== Task description ==
Produce an exact copy of the data below.

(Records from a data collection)

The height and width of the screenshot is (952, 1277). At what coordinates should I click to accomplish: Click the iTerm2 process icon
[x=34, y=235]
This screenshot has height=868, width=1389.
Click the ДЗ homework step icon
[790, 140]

== Solved exercise ==
The height and width of the screenshot is (952, 1277). At what coordinates should I click to accomplish: Click the iTerm2 process icon
[x=34, y=235]
This screenshot has height=868, width=1389.
Click the ДЗ homework step icon
[790, 140]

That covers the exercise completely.